An introduction to the composer and bouzuki player Vassilis Tsitsanis led to an eight-year collaboration and established her as a singer in the Laïko tradition of urban folk music. She also appeared in several Greek films in the 1960s. She recorded her first solo album, Kathe Iliovasilema (Every Sunset) in 1970, and her greatest success came with her third album Istoria Mou (My Story) in 1972. In 1969, while singing in Thessaloniki, Sakellariou met wrestler Stefanos Sidiropoulos. The couple married a year later and had three sons. Sakellariou and her husband opened a nightclub, the Queen Ann, on the National Road out of Athens. It was patronised by Greek and foreign political figures and celebrities. Among them were American vice-president Spiro Agnew, American actor Anthony Quinn, Greek shipping magnate Aristotle Onassis and Greek singer Melina Mercouri. Greek politician Andreas Papandreou was a particular admirer of Sakellariou's music and would dance the Zeibekiko when she sang "Aftos o Anthropos, aftos" ("This Man") at his Name day celebrations.
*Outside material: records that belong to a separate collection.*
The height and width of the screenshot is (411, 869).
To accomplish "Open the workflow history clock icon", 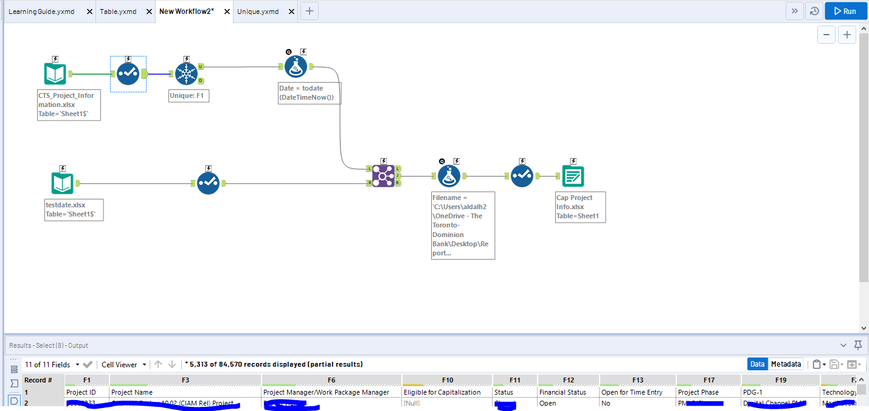I will pyautogui.click(x=814, y=11).
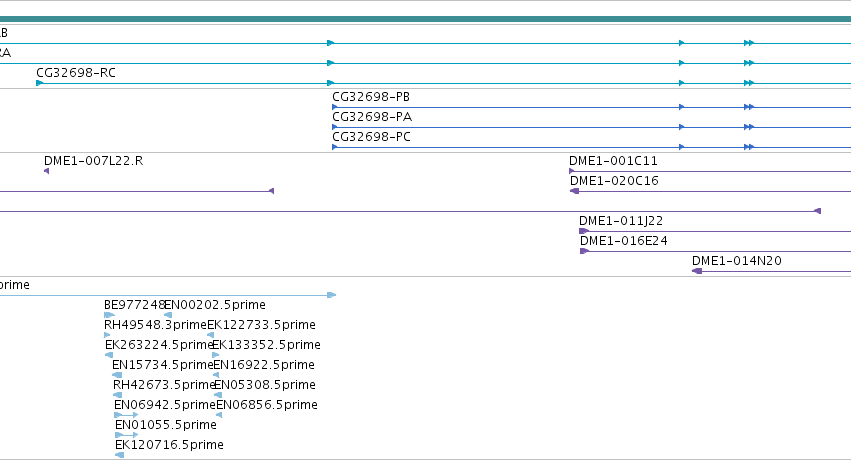Click the CG32698-PB feature label
The width and height of the screenshot is (851, 460).
(371, 97)
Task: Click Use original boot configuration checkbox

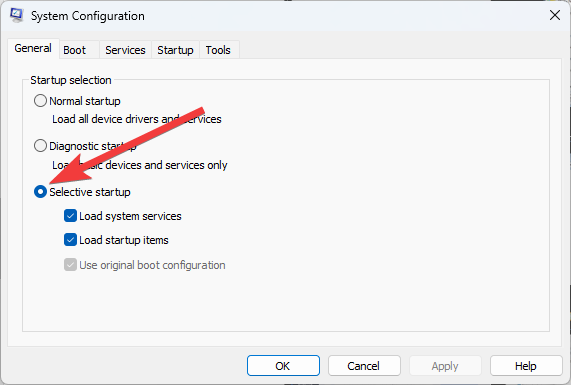Action: tap(70, 265)
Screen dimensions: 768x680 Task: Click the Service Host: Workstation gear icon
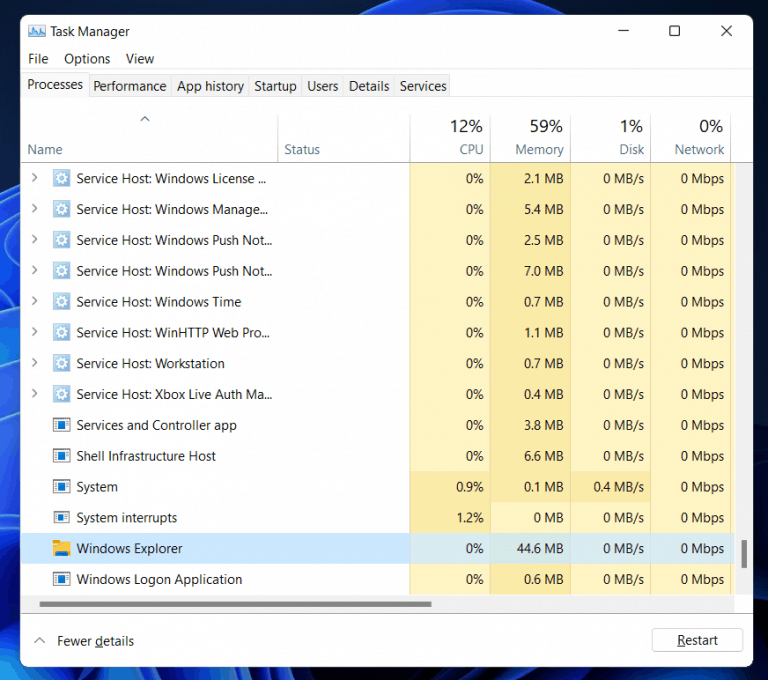(62, 364)
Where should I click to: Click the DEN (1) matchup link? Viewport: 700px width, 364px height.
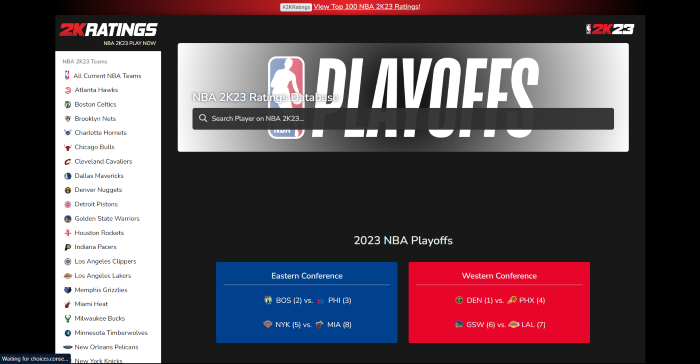(478, 301)
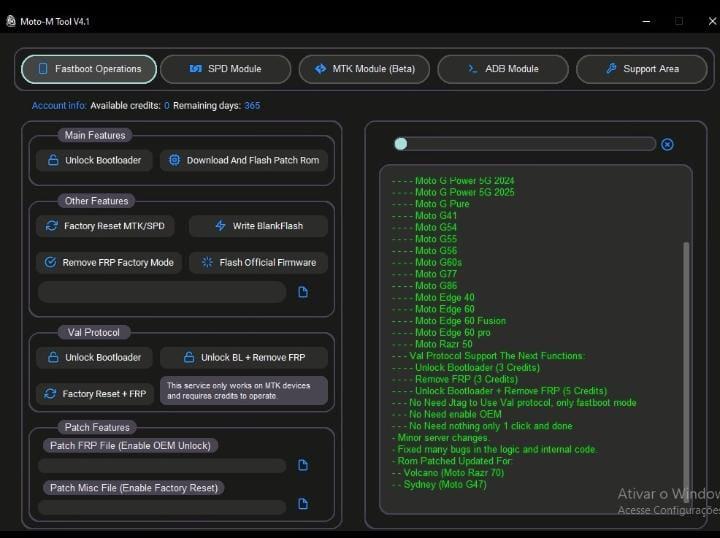Click Download And Flash Patch Rom
This screenshot has height=538, width=720.
(x=244, y=160)
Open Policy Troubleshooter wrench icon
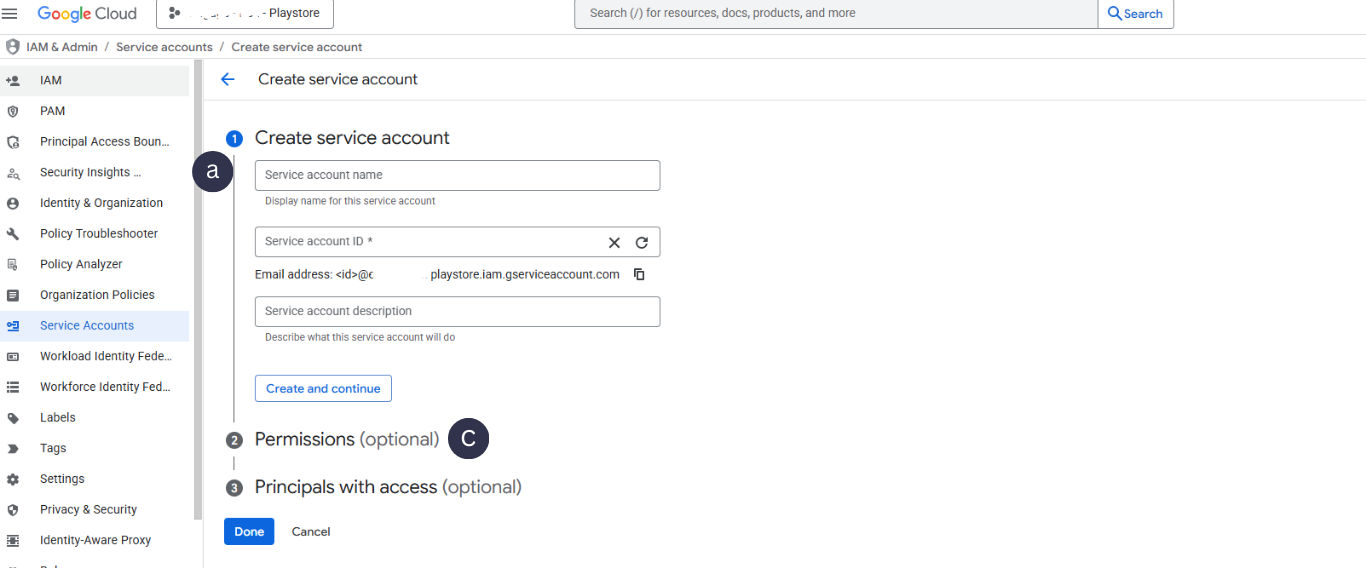The image size is (1366, 568). pos(13,233)
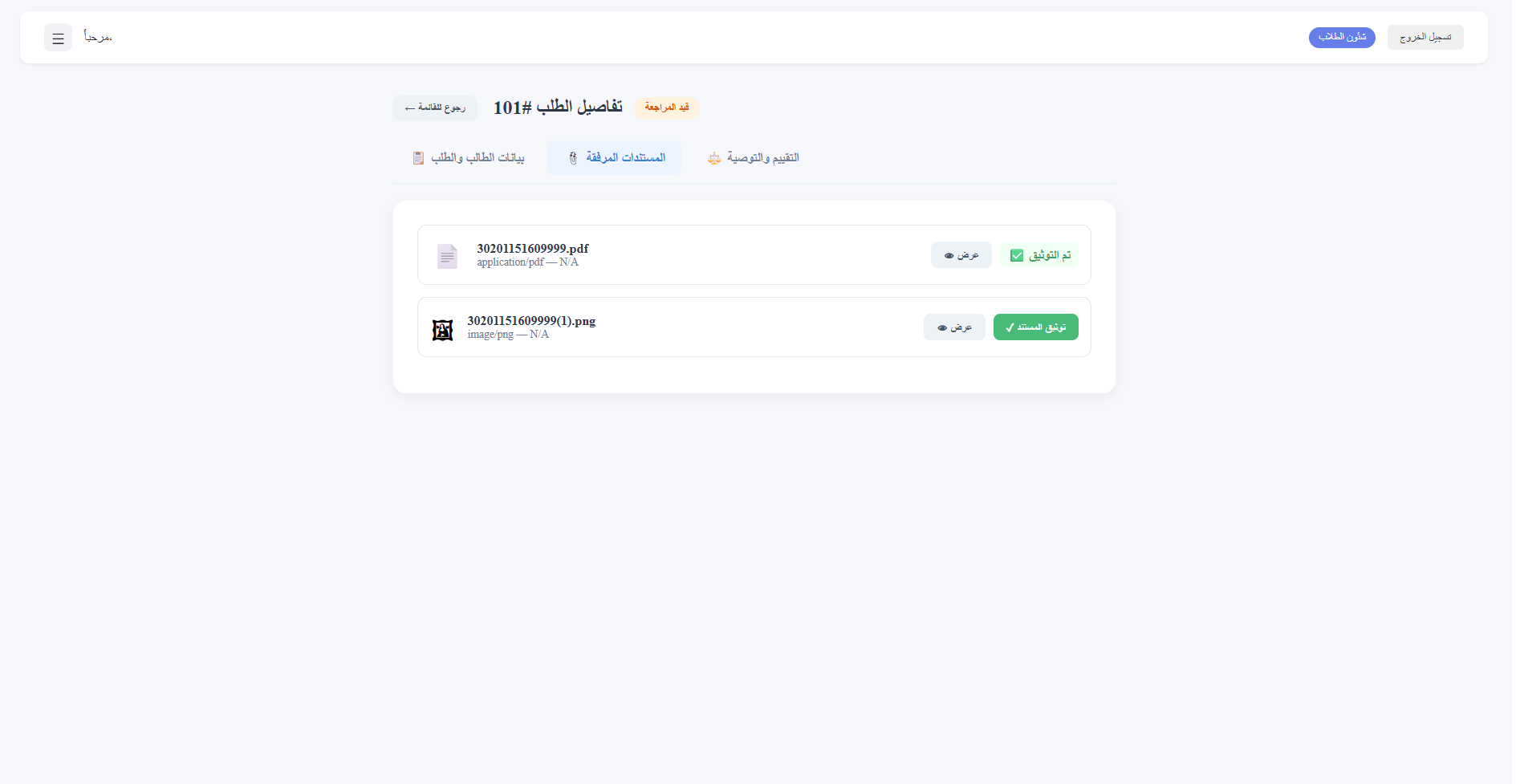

Sakellariou was at the height of her fame in the 1970s, when she had a string of hits including "Istoria mou, Amartia mou" ("My story, my Sin") and "Oi Andres kai oi Handres" ("Men and Beads"). Her classic song "Istoria mou, Amartia mou" can be heard playing on a Greek radio station during a scene in the 1973 film The Exorcist. By the end of the 1970s the best years of the Queen Ann nightclub were over, as was Sakellariou's second marriage. Although she found it difficult to keep up with new musical trends in the 1980s and 1990s, she remained a popular figure and produced several albums.

In 1998 Sakellariou was diagnosed with pancreatic cancer. After undergoing treatment she went on a tour in Australia, which she had to abandon after three performances. On her return to Athens, she was admitted to the Ygeia Hospital, where she died on 6 August 1999.